[leetcode 56] Merge Intervals

Given a collection of intervals, merge all overlapping intervals.

Example 1:

Input: intervals = [[1,3],[2,6],[8,10],[15,18]] Output: [[1,6],[8,10],[15,18]]

Explanation: Since intervals [1,3] and [2,6] overlaps, merge them into [1,6].

Example 2:

Input: intervals = [[1,4],[4,5]] Output: [[1,5]]

Explanation: Intervals [1,4] and [4,5] are considered overlapping.

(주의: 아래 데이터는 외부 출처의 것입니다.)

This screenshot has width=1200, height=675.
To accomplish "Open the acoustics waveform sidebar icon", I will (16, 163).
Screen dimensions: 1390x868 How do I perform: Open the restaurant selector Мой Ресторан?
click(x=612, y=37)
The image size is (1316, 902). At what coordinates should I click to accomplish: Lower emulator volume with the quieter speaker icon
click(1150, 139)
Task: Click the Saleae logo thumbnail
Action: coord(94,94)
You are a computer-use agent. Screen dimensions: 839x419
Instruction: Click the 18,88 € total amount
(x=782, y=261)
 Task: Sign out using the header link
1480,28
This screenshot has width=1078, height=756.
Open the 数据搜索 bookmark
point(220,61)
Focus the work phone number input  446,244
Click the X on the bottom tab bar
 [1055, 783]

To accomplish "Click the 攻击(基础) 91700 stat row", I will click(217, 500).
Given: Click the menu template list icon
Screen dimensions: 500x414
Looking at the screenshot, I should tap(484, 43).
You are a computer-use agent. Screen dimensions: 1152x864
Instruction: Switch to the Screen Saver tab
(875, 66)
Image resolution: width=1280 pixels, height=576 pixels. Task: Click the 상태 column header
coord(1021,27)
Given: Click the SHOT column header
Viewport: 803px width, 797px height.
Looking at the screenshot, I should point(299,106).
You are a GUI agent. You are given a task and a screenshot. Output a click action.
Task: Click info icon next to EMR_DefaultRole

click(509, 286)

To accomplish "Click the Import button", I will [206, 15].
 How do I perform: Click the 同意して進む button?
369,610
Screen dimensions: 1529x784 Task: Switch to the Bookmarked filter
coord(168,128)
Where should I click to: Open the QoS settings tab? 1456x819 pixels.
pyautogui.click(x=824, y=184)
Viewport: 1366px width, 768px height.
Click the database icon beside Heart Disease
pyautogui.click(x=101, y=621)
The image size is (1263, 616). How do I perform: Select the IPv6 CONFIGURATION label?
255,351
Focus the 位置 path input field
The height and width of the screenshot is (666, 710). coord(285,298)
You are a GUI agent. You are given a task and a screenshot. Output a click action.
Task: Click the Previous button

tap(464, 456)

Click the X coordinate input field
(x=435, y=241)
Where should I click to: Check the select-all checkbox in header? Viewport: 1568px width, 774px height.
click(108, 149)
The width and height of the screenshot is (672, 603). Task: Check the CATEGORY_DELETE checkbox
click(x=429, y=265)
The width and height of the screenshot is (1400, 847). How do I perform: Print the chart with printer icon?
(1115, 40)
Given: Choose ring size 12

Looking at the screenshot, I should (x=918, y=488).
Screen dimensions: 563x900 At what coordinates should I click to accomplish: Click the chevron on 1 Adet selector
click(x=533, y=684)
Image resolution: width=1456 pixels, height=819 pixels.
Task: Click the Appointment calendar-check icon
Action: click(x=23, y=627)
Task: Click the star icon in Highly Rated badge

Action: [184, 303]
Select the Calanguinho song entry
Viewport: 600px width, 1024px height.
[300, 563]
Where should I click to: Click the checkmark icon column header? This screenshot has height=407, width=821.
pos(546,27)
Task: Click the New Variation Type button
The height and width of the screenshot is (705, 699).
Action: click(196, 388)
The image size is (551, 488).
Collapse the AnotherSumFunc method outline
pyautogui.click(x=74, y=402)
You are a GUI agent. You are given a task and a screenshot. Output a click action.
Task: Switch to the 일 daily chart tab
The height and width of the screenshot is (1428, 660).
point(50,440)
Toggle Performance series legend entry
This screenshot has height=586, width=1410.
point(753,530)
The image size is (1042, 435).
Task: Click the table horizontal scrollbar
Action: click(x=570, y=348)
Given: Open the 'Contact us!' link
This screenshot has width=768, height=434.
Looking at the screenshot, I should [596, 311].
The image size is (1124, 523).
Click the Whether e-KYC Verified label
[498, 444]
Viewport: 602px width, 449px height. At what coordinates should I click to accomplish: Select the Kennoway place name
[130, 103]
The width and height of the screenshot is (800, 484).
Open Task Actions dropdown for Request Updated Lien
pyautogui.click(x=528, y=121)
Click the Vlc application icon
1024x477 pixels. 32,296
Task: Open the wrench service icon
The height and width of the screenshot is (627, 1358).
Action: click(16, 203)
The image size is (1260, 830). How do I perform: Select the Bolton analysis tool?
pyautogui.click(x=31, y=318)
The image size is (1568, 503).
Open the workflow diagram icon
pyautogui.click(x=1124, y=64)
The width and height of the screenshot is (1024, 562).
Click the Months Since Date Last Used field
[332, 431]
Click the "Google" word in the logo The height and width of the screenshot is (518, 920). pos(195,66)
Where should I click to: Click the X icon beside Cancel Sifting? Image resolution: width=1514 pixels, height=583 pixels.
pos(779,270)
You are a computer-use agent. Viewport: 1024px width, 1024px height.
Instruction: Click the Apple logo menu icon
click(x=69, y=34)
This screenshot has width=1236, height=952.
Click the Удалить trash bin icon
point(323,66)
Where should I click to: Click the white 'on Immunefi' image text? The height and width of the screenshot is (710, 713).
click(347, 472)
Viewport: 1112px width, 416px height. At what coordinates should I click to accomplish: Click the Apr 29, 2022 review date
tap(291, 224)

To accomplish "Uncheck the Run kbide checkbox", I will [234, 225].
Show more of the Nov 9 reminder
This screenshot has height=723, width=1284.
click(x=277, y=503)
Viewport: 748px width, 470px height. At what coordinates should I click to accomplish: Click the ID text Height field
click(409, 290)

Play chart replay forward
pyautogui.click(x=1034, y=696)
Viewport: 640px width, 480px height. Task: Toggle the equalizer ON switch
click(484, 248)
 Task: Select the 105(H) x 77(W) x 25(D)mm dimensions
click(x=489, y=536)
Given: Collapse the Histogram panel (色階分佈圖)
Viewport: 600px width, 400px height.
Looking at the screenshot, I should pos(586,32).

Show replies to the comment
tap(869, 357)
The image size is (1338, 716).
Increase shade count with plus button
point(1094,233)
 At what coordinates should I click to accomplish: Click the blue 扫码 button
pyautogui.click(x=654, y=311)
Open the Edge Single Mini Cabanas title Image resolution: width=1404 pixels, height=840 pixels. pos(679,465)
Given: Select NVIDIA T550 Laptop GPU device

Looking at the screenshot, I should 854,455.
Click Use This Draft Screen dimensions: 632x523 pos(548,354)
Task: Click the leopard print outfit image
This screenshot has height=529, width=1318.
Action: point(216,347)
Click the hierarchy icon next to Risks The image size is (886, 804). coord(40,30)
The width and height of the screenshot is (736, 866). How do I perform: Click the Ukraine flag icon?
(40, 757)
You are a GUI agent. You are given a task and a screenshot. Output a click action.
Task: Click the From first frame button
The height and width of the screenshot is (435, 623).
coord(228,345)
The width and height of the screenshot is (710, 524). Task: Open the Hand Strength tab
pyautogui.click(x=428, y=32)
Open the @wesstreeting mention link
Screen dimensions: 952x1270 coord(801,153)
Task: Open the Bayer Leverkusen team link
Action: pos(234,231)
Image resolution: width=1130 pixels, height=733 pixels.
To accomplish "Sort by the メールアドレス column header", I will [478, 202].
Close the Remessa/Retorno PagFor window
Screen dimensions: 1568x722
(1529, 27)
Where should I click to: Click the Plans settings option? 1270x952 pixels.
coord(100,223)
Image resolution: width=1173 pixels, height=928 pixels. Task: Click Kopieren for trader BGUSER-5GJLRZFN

NOTE: input types have been changed on April 15, 2019. Please reset to default code definition to get new method signature.

 

Constraints:

• intervals[i][0] <= intervals[i][1]

문제 풀이:

1. 일단 소팅. 각 벡터의 0행렬을 기준으로 오름차순 소팅한다.

2. 다른 벡터들을 돌면서 다른 벡터의 1값과 비교하여 end 값을 업데이트 한다.

class Solution {
public:
    static bool compare(vector<int>& a, vector<int>& b){
        if(a[0] == b[0]){
            return a[1] <b[1];
        }
        
        return a[0] < b[0];
    }
    vector<vector<int>> merge(vector<vector<int>>& intervals) {
     
        vector<vector<int>> result;
        
        sort(intervals.begin(), intervals.end(), compare);
        
        int len = intervals.size();
        if(len == 0){
            return result;
        }
        
        for(int i=0; i<len; i++){

            int start = intervals[i][0];
            int end = intervals[i][1];
            
            while(i+1<len && end >= intervals[i+1][0]){
                i++;
                end = end > intervals[i][1]? end: intervals[i][1];
            }
            
            result.push_back({start, end});
        }
        return result;
    }
};